“Father Stu” is like a work of conceptual art—it represents an idea. You don’t always need to see it to get the gist. And sometimes it’s just as well you don’t.
The biographical film, “based on a true story” (a phrase intended to provide wiggle room) stars Mark Wahlberg as Stuart Long, an amateur boxer turned Catholic priest who at the beginning of his clerical career was stricken with a disabling and ultimately fatal neurological disease. The movie’s message is redemption, of course, something implicit in the casting of the film: Mark Wahlberg has had his share of public problems. In addition, Mel Gibson, who carries more baggage than Delta Airlines, plays Stu’s father, Bill, whom one is tempted to describe as irredeemable—except of course, that would imply the message of the movie wasn’t getting across.
“Father Stu” is intended to be inspirational, but viewers may find any sense of elevation elusive.
Written and directed by Gibson’s partner (and mother of his child), Rosalind Ross, “Father Stu” is intended to be inspirational, but viewers may find any sense of elevation elusive. Stu pursues his fighting “career,” such as it is, far beyond a reasonable age or state of health (early on, a doctor advises him to quit and receives a torrent of vulgarity in return). He’s a dogged kind of guy who will approach his religious calling—he receives a visit from the Blessed Virgin after a near-fatal motorcycle accident—with the same unreasonable expectations he brought to boxing. Malcolm McDowell, who plays the seminary rector, Monsignor Kelly, who receives Stu’s application for enrollment, is certainly a sympathetic character, sympathetically portrayed: Stu is probably the most improbable candidate Kelly has ever considered, never mind the most abrasive. But the spirit of “Father Stu” is “never give up.” Stu doesn’t; Kelly does.
Long was a priest for only four years before succumbing at age 50 to his degenerative muscle disease (inclusion body myositis), so “Father Stu” by necessity spends the first of its two hours on Stu’s pre-vocational life, an aimless journey that involves small-time criminality, drunkenness, a mutually abusive relationship with his father and, after boxing, a journey west where he hopes to get into acting. The portrayal of Hollywood is calculated to feed conventional biases: The first casting agent Stu meets, a man, makes a sexual overture to him and is, of course, assaulted for his trouble.
Stu approaches his religious calling with the same unreasonable expectations he brought to boxing.
“You don’t belong with those people,” advises his mom, Kathleen (Jacki Weaver, burdened with dialogue only a scriptwriter’s mother could love). Stu doesn’t listen.
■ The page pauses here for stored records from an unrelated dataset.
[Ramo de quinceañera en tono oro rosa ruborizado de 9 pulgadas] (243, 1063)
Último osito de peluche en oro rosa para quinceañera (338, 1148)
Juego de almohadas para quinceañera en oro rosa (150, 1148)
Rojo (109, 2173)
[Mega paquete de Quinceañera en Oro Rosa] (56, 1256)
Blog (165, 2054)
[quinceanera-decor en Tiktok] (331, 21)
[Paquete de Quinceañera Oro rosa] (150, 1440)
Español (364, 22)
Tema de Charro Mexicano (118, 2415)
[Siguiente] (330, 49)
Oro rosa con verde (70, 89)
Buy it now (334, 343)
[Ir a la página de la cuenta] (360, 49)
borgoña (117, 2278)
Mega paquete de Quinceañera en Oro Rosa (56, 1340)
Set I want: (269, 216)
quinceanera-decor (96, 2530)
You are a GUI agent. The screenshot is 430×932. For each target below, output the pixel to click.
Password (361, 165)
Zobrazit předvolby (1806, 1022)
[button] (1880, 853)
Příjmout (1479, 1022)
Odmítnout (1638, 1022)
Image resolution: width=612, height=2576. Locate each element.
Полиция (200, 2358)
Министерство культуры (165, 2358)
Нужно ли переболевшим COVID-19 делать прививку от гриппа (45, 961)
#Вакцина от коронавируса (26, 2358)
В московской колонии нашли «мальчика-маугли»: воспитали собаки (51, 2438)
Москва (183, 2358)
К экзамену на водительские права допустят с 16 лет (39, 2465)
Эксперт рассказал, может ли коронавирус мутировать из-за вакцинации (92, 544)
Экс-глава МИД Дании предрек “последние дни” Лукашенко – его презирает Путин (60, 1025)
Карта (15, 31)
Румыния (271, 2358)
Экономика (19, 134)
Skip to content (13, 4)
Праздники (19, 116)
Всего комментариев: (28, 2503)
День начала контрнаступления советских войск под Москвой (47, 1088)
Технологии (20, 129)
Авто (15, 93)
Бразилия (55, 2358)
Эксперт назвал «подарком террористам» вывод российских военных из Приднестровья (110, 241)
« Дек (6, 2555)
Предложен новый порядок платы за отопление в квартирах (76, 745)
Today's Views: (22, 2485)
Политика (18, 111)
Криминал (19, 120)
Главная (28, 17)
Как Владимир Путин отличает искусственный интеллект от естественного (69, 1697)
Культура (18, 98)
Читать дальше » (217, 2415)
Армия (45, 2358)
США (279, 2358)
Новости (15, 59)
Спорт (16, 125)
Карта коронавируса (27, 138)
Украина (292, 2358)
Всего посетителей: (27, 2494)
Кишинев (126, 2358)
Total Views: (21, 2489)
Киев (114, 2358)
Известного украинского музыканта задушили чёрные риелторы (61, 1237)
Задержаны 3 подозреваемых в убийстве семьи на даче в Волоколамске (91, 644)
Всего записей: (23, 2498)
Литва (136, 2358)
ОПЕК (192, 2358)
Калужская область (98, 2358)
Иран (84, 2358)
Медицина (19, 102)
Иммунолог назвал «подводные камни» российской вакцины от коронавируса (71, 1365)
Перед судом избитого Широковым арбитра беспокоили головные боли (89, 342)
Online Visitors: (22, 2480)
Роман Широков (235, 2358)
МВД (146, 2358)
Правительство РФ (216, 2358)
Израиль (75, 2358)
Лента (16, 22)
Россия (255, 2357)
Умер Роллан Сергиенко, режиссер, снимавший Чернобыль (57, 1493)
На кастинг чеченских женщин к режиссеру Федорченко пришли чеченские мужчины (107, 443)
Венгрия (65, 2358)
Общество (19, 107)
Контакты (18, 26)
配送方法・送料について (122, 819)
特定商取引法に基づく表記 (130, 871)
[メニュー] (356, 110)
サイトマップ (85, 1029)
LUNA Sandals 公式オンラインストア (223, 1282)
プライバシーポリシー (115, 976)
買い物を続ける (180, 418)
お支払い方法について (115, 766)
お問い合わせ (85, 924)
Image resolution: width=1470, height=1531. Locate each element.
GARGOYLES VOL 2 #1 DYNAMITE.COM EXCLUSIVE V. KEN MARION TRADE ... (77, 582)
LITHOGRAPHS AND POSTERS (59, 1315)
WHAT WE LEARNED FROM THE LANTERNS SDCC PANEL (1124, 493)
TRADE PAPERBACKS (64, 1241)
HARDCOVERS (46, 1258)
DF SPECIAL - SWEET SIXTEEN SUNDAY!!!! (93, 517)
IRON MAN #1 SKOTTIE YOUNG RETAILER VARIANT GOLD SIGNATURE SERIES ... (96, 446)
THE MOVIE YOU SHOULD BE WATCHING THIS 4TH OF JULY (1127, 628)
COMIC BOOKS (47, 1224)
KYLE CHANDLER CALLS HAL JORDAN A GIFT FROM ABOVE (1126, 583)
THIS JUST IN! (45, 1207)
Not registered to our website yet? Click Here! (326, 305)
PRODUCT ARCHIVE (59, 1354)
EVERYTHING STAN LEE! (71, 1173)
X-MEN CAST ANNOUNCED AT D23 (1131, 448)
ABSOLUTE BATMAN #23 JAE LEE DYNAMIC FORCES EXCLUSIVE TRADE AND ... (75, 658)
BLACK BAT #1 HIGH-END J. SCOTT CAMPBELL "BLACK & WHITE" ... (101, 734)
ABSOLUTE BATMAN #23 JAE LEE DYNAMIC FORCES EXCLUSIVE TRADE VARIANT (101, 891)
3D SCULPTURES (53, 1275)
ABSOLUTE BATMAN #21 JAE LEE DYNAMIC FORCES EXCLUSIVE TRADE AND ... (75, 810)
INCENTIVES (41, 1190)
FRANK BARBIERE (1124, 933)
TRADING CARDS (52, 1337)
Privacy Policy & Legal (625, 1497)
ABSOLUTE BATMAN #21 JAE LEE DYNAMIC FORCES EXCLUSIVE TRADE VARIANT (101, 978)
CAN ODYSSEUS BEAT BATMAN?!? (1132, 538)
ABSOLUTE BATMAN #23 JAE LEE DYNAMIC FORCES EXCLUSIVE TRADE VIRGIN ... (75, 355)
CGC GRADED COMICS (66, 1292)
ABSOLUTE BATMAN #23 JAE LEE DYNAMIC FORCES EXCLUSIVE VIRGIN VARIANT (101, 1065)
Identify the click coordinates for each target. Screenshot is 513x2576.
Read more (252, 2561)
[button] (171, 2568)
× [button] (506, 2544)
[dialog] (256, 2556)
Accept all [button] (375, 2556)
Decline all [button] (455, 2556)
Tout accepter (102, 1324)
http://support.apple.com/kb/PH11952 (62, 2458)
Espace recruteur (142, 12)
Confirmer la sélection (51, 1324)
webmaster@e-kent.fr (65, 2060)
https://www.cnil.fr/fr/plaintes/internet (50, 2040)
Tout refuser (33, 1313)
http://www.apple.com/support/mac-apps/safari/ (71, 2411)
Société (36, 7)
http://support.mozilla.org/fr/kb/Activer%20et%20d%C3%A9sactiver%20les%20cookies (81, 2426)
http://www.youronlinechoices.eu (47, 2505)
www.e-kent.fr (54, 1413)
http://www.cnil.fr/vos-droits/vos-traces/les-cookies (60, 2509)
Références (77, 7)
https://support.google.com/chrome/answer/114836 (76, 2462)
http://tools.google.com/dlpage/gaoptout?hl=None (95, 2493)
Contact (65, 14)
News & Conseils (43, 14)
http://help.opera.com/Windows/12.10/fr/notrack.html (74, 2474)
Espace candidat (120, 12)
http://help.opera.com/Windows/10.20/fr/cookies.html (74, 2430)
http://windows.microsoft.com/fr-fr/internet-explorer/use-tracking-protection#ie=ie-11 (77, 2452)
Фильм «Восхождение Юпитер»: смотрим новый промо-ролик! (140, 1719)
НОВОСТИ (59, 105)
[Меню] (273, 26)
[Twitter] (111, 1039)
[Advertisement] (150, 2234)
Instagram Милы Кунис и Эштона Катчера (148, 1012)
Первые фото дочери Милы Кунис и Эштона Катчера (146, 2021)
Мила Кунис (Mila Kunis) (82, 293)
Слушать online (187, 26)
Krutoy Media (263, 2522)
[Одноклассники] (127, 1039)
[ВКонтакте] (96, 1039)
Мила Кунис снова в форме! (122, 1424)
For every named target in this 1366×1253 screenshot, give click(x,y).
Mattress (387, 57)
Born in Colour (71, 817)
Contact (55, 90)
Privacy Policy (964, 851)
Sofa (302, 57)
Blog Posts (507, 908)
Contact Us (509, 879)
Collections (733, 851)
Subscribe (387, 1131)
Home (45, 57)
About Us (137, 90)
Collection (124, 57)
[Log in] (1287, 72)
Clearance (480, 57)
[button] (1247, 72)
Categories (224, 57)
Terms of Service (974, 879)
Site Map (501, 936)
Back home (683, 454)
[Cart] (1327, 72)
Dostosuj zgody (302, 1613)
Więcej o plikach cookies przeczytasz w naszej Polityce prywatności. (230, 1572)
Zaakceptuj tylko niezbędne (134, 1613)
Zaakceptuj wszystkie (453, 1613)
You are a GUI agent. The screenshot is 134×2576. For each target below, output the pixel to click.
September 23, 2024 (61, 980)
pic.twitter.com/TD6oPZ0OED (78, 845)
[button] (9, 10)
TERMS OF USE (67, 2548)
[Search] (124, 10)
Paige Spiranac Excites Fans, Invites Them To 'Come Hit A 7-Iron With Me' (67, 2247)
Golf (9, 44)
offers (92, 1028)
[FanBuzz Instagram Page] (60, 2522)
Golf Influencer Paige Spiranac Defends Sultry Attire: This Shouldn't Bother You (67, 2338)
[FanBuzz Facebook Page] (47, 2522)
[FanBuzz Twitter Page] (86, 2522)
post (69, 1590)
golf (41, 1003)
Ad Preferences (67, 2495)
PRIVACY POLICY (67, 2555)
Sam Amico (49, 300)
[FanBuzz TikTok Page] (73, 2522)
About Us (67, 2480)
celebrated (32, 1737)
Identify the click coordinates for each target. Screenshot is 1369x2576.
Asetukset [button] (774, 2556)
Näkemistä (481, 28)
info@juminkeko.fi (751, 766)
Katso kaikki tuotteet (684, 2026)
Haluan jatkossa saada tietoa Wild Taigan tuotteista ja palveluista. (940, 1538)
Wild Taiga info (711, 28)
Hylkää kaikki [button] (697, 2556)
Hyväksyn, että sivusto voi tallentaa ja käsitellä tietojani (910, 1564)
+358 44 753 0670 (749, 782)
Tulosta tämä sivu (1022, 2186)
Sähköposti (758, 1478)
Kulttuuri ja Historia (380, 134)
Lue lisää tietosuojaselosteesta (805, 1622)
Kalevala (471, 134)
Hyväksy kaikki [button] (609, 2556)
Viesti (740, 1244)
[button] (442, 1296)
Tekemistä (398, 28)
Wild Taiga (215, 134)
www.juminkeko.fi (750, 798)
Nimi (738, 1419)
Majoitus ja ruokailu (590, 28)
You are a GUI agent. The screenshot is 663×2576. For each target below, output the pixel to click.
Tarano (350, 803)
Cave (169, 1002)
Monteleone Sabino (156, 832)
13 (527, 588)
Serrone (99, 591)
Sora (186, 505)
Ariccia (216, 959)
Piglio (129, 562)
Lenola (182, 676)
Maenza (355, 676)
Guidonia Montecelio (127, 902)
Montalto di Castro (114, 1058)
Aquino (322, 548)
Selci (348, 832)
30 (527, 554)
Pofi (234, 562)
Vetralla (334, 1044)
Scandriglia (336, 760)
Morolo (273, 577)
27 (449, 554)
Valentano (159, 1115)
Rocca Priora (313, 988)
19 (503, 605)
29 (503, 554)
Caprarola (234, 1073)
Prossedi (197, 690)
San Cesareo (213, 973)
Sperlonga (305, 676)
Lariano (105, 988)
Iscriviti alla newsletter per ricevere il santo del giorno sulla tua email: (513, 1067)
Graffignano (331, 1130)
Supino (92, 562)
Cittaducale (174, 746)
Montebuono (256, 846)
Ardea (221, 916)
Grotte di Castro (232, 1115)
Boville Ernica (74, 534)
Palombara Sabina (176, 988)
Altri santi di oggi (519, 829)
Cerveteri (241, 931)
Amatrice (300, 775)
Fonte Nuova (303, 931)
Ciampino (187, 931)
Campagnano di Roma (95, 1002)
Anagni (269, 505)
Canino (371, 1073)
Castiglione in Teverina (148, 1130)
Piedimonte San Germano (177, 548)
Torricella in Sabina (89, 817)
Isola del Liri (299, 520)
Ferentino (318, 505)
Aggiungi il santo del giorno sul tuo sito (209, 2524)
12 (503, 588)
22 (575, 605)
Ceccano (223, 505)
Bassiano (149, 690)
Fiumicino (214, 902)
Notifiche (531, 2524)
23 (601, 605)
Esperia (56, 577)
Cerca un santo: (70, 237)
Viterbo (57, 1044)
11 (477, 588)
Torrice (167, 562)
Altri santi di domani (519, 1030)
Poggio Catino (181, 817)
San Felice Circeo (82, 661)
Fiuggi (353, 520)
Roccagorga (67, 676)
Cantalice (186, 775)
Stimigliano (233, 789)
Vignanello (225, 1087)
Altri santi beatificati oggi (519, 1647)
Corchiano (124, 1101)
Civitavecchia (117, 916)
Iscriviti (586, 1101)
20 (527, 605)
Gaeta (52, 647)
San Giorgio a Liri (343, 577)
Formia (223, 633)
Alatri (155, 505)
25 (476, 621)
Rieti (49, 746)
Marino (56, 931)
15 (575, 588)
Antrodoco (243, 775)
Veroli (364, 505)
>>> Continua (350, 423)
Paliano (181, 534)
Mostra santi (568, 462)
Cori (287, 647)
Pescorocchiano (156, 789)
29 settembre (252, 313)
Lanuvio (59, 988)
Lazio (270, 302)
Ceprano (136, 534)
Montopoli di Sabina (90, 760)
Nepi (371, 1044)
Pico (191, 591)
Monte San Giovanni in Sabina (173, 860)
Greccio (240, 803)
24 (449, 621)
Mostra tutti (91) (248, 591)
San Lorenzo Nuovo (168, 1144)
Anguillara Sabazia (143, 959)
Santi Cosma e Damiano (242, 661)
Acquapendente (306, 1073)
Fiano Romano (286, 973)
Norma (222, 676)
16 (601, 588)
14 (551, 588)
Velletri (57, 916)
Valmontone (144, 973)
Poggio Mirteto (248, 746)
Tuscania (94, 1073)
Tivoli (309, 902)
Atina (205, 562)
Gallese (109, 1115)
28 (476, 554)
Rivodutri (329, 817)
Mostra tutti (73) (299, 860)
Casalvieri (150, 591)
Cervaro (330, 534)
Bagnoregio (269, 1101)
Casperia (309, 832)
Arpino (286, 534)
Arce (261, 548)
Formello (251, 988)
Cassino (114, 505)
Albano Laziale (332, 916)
Stu never listens. (Except to Mary.) What audiences will be wondering about is Stu’s self-regard: Does he really think he is charming? As portrayed by Wahlberg, he is the opposite—vulgar, obnoxious, too old for juvenile delinquency and burdened with a myopia about social signaling and appropriate behavior that seems intended to be heroic yet is anything but. It is a particularly cringeworthy experience watching Stu’s courtship, as it were, of Carmen (Teresa Ruiz), the beautiful young member of a local church who is clearly too devout for Stu. (“As Catholic as the cross,” someone says of her.) As part of his campaign to woo Carmen, Stu offers to be baptized. “Imperfect contrition” would describe his first confession, though that would also be putting it mildly.
Carmen is eventually won over, which may mystify viewers. So may Stu’s decision to join the priesthood (and leave Carmen behind) after surviving his bike crash and receiving visits from Jesus in a bar and Mary on the roadside. “She don’t give a good goddamn about a real mother’s son,” Kathleen wails, as if she would have preferred Stu to perish. His father’s response is equally supportive: Stu’s attempt to join priesthood “is like Hitler trying to join the ADL.” It would be funny, if you weren’t immediately struck by the notion that Bill would have no idea what the ADL is. And that Mel Gibson undoubtedly does.